Throughout the opening montage, Lemanu’s hand gestures at times reflect movements akin to some of the traditional Samoan dances that he grew up with. Other times, his dancing is more abstract; pure improvisational movement meant to convey an intense rush of emotions: grief, joy, loneliness. “With me, I grew up doing Samoan dancing, it’s just part of the culture,” he explained to me. “As I was going through high school, I got more into street dance because that’s what was popular, it’s what my friends were doing.” Both styles are blended in the interpretive dancing we see in the film, a calling card for the memories he made from boyhood among cracked sidewalks and plastic swing sets.

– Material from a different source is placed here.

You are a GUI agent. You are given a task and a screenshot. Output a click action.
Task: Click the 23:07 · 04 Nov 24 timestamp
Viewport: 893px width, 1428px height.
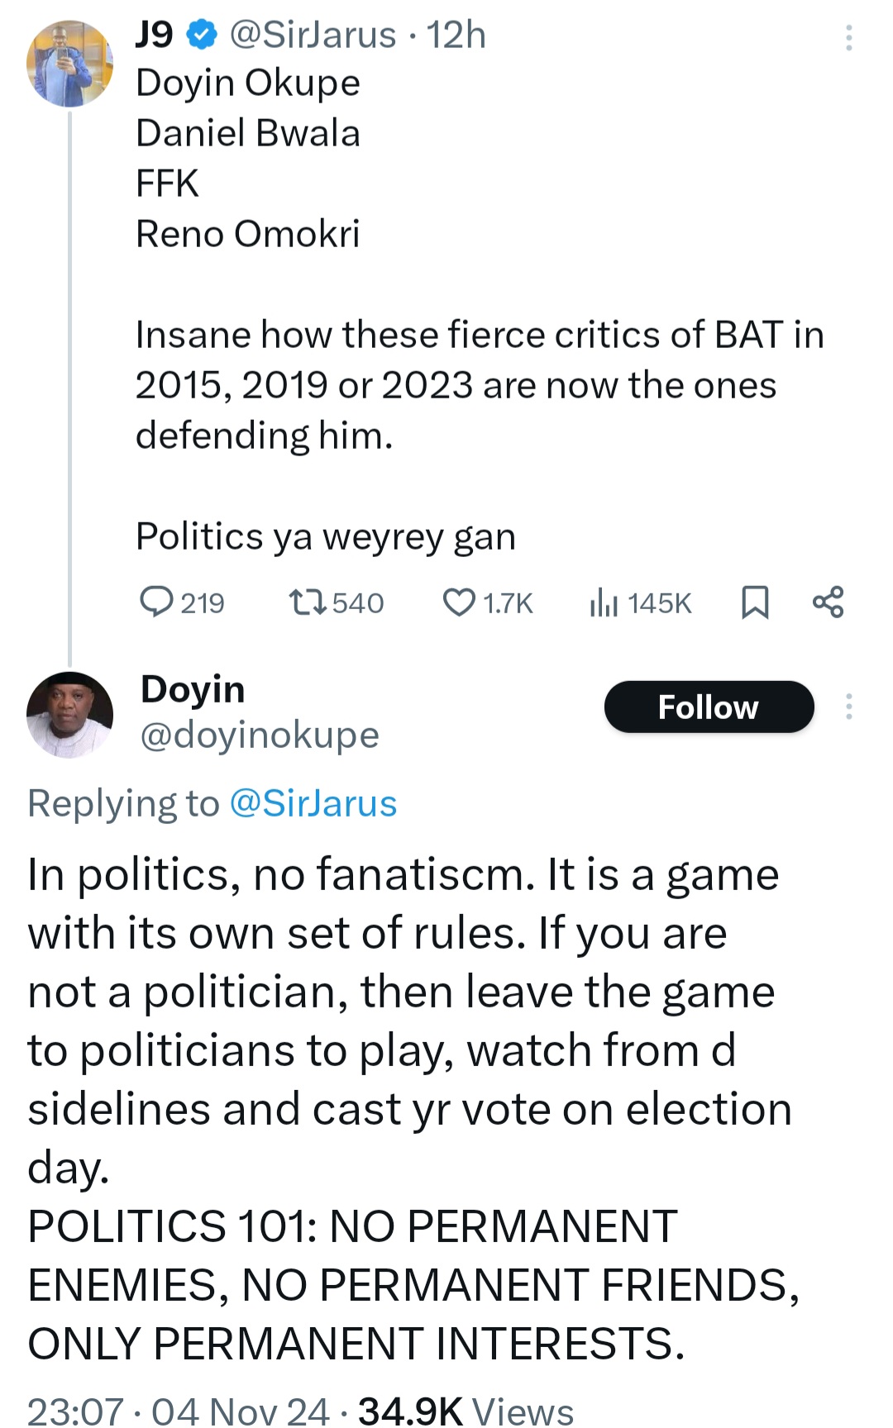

While interpretive dance might not be something the casual NFT collector is familiar with, Canty is mindful to propel the story with visual cues. Wide shots of power lines, empty streets with chain link fences, and open skylines above crowded freeways tell the story of lower income suburbia, and signal a disconnect. Though the play was an ensemble piece featuring Lemanu and four other young men, he performs a one-man show in the short film, reminiscing about his childhood friends in their absence, inhabiting a world that feels at once familiar and otherworldly, even apocalyptic.
The tone of the film is owed partly to the panic from which it was originally conceived. Early in the pandemic, Lemanu took a call from his sister: Their parents and the rest of the homeowners in their neighborhood had received letters from the local housing department warning that the neighborhood would be cleared sometime in the future in order to expand a nearby freeway into the more affluent central Auckland.
Lemanu felt helpless as his parents and neighbors were forced to consider moving. “I just didn’t know what to do,” he said. “It was really heartbreaking. It’s always the same sort of communities that have to be forced out of towns through gentrification.”